Cadet Summer Training

CULP Team aids in Habitat for Humanity Missions in Macedonia

Cadet Nicholas DeLuca lays the one of the first of many bricks against the backdrop of the Balkans.

Cadet Nicholas DeLuca lays the one of the first of many bricks against the backdrop of the Balkans.

Cadets who embarked on the Cultural Understanding and Language Program (CULP) mission to Macedonia are wrapping up their time here. But while we were here we’ve done our best to help the people of Macedonia and to learn as much about the country and its people as possible.

The team has worked on a Habitat for Humanity Build Site; helped throw a picnic for schoolchildren; donated clothes collected from back home before they left to give to the those in need, and served as camp counselors for students interested in going to the United States for a university education.  Informally, cadets and cadre have tried to show great love and goodwill to the many Roma (Gypsies) of the country, and we provided a lot of food and affection (bought with personal funds) to the many stray dogs that roam the streets and countryside.

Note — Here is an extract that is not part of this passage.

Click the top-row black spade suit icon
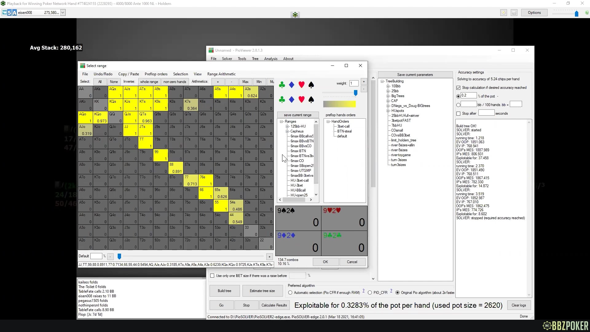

CDT Eric Dompkowski, still in full face paint from an air assault, poses with his new found friends.

Cadet Eric Dompkowski, still in full face paint from an air assault, poses with his new found friends.

CDT Alan Knepler with the two dogs that served as the mascots for the Public Affairs team.

Cadet Alan Knepler with the two dogs that served as the mascots for the Public Affairs team.

In Veles, sixty km from Macedonia’s capital city of Skopje, cadets accomplished what Habitat for Humanity coordinator Mr. Kostov described as, “two to three volunteer groups worth of work.”  Cadets unloaded two flatbed trucks worth of bricks, cleared the building’s conduits for wiring. Then we used picks, shovels, and wheelbarrows to remove several feet worth of mostly rock and a slight amount of earth from a hill that originally stood almost flush to the building. After that we laid the entire lower half of bricks on the outer wall of the third story, and assisted in general tasks that required large amounts of manpower.

All this is in pursuit of providing affordable housing for the numerous families in a city of 55,000 that often live ten to fifteen people deep in what would be considered small apartments by American standards.

Cadets led by Jonathon Skolada turn big rocks into little rocks

Cadets led by Jonathon Skolada turn big rocks into little rocks

After participating in a week long joint exercise hosted by the Macedonian Military Academy, the team worked with the Office for Defense Cooperation (ODC) to organize a picnic for schoolchildren in the scenic mountain village of Lesnovo.  The primary students were from Probiship, in eastern Macedonia, where last year funds from the Department of Defense were used to renovate their school as part of an initiative promoting inter-ethnic relations in education.  Cadets played volleyball with the students, enjoyed a display of traditional Macedonian song and dance (and joined in), and supped on traditional Macedonian barbecue while exchanging stories of near and far.

Cadets Matt Troillet and Garrett Ocker work together to put the bricks in the wall in Veles, Macedonia.

Cadets Matt Troillet and Garrett Ocker work together to put the bricks in the wall in Veles, Macedonia.

 

CDT James Brown sharing his experiences with a group of students.

Cadets James Brown sharing his experiences with a group of students.

The group of ROTC Cadets also visited an SOS counseling center fifteen minutes outside the capital in Chesto.  The SOS center serves mainly Roma children and provides an alternative to a life on the streets.  The team spent time visiting and playing with the children and also donated to the center a great amount of clothes collected through individual ROTC programs back home.

CDTs Lisa May and Kaitlyn Sabol pose with children of the SOS center.

Cadets Lisa May and Kaitlyn Sabol pose with children of the SOS center.

To round out their humanitarian presence in Macedonia, the team served as camp counselors for a special program by American Corners Macedonia.  The students that attended the camp ranged in age from 14 to 18 and attended because of their interests in American universities.  The students are part of a larger program in Macedonia that seeks to broaden the horizons of students in their pursuit of knowledge at home and abroad.  Cadets ran PT in the morning with options of either traditional PT or soccer, with matches often reaching World Cup intensity.  Daily, cadets engaged in Macedonian language learning sessions hosted by the campers.  Perhaps the biggest help cadets provided was in their ability to answer questions regarding college life in America and how to obtain scholarships.  Cadets also taught a class on altruism and volunteering, which are not big parts of the national culture of Macedonia.  As always, the CULP team sought to leave the environment in which they were working or visiting in better condition than when they arrived.

CDT Wilson Williams engages in a Macedonian language learning session.

Cadet Wilson Williams engages in a Macedonian language learning session.